Section T developed a fuze that emitted radio waves continuously from the nose of the shell itself. These were reflected back to a small oscillator. If nothing passed closely enough in front of the fuze, the shell would detonate after a set period of time. If a target passed closely enough to reflect the radio waves with sufficient force, however, the waves would be amplified by vacuum tubes, triggering a thyratron tube that acted as a switch, releasing the energy stored within a tiny condenser, powered by a battery, which set off an electrical detonator, in turn setting off the normal detonating fuze of the Navy’s standard 5-inch shell. All of this happened in fractions of a second, and within a radius of about 70 feet from the target. In essence, Section T had created a tiny, extremely rugged radar set for a projectile.
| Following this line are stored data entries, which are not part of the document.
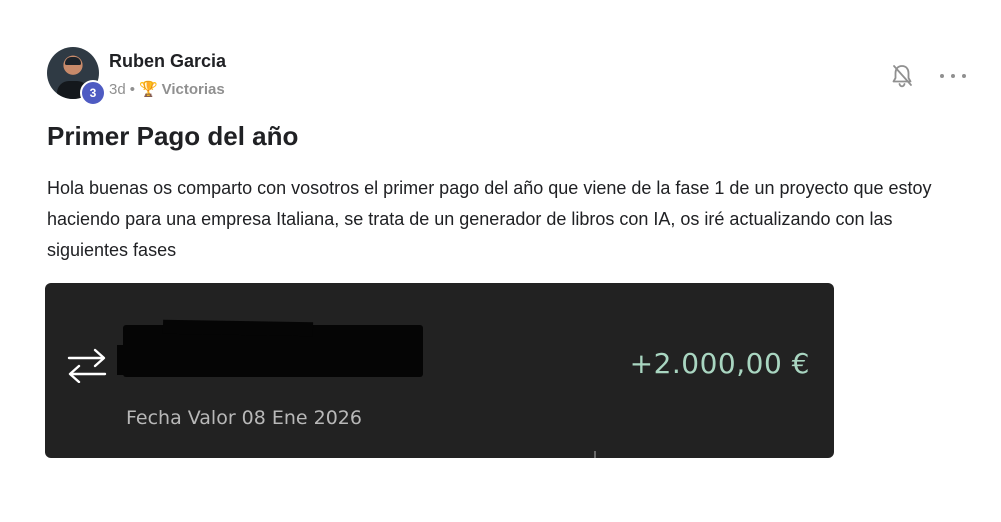 This screenshot has height=522, width=1001. I want to click on more-horizontal-icon, so click(953, 76).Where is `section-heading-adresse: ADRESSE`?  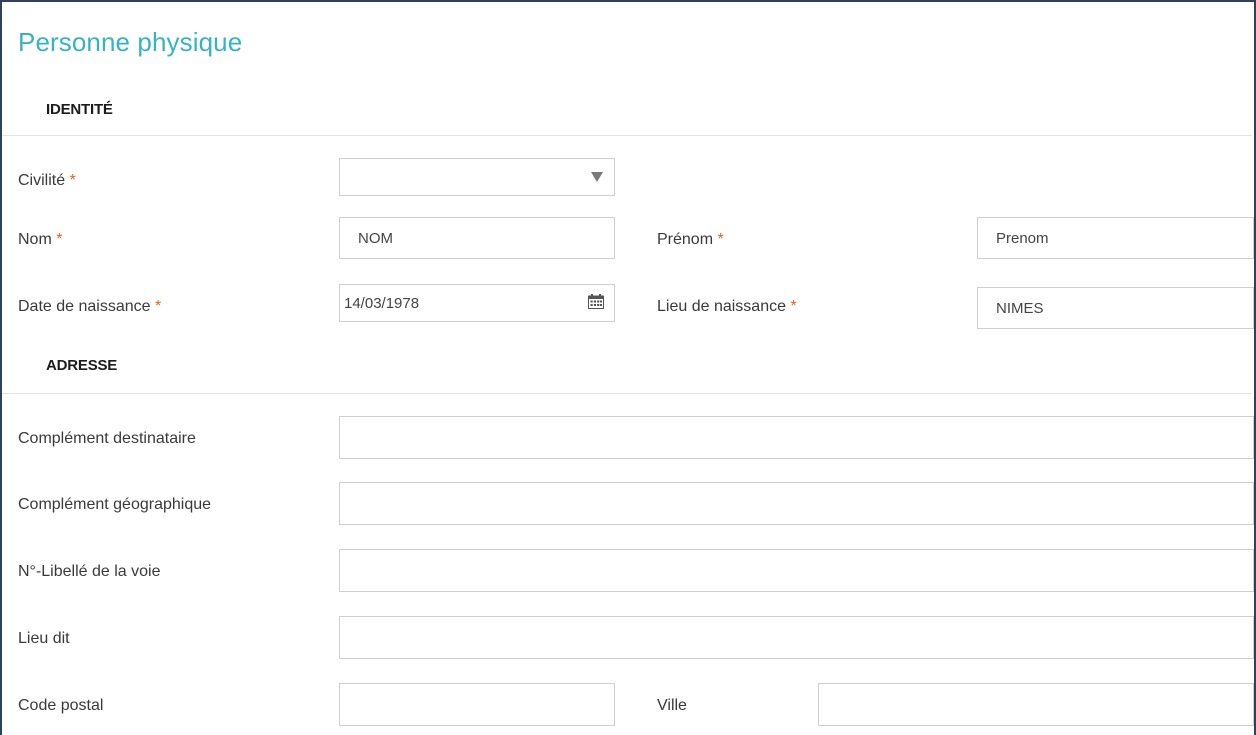
section-heading-adresse: ADRESSE is located at coordinates (82, 366). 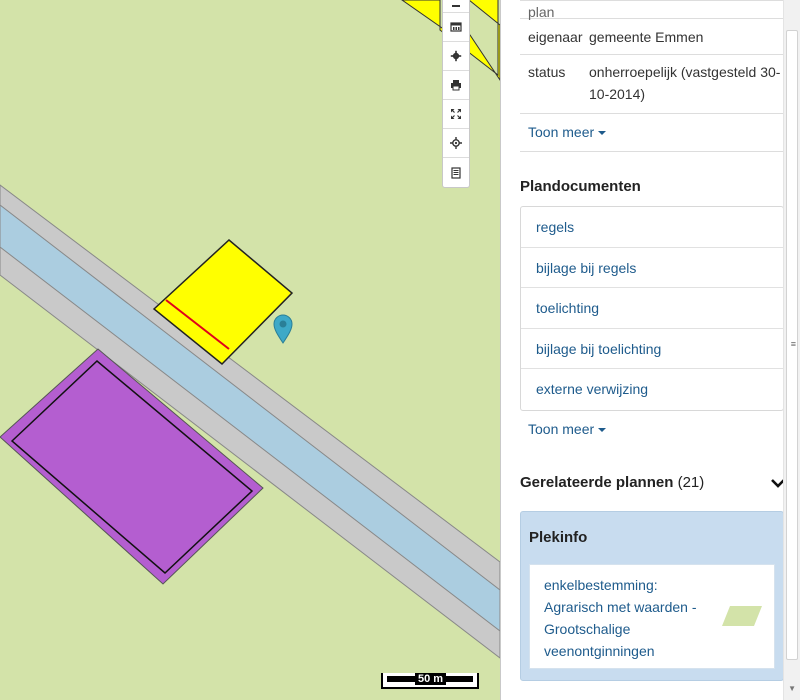 I want to click on legend-icon, so click(x=456, y=27).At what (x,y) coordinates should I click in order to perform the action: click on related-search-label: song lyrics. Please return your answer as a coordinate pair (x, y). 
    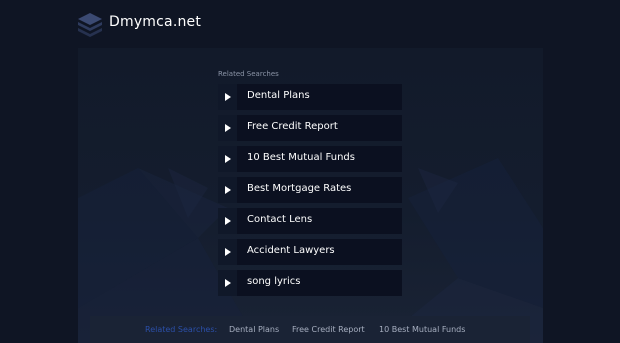
    Looking at the image, I should click on (274, 282).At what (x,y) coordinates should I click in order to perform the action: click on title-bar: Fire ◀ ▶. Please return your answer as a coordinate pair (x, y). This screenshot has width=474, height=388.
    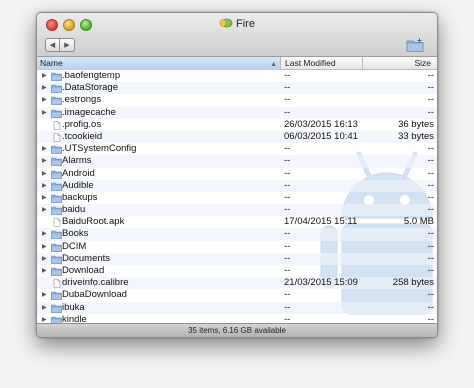
    Looking at the image, I should click on (237, 35).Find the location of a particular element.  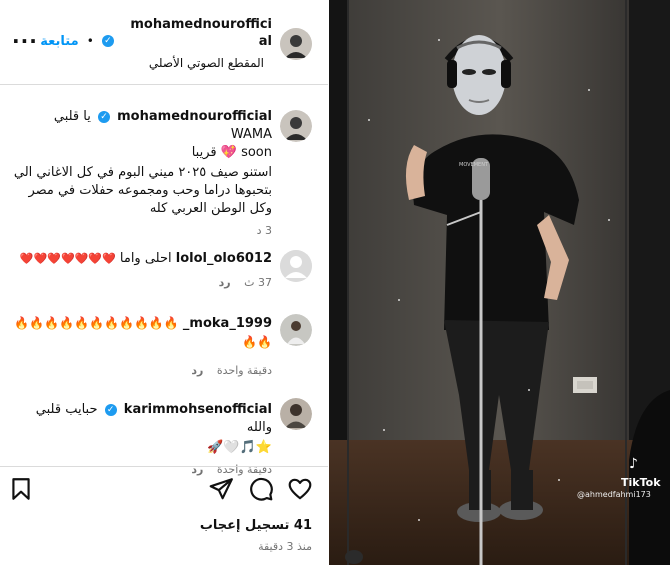

follow-button: متابعة is located at coordinates (59, 42).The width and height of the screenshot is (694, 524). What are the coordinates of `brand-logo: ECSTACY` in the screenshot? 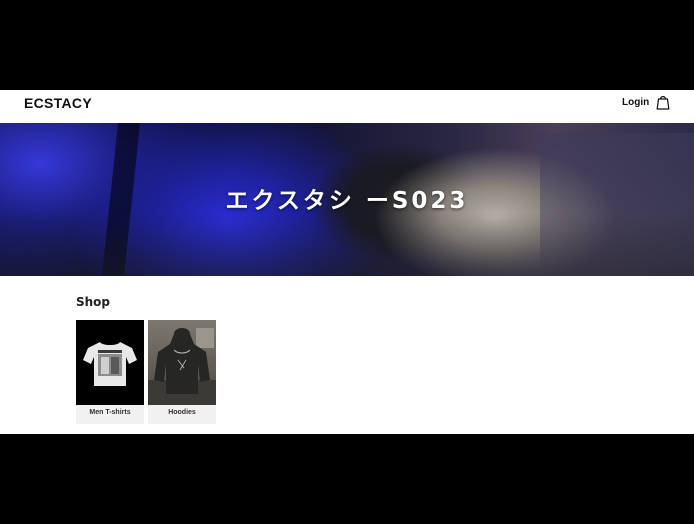 It's located at (58, 103).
But as the project met with a string of successes, the need for more space and facilities became pressing, and finally the Office of Scientific Research and Development signed a contract with The Johns Hopkins University to provide lab space, a test site, equipment, and manpower to speed the program. Dr. Tuve renamed the organization the Applied Physics Laboratory, or APL.
The president of Johns Hopkins appointed a member of the Board of Trustees, D. Luke Hopkins, as the university’s representative to APL, and he quickly made it clear that he would do everything in his power to further APL’s work on the fuze. The university leased a three-story building in the little town of Silver Spring, Md., that had formerly housed a garage on the ground floor as well as Social Security Administration offices on the second and third floors, and was well-suited for both lab and office space. The university also equipped the site with a complete suite of lab instruments, machine tools, and other equipment. A test site was located and equipped for field tests of the fuze in Newton Neck, Md., and APL began operations at the new sites in May 1942. By 1944, every inch of space was needed, the staff expanding from 100 to 700 people as work on the fuze progressed.
Testing was underway constantly, as was the search for the highest quality glass, filaments, wire, batteries, and other components that would be fine enough for the close tolerances required of the mechanism as well as strong enough to survive the shock of being fired from a gun. Even when the fuze went into production, APL continued quality control testing.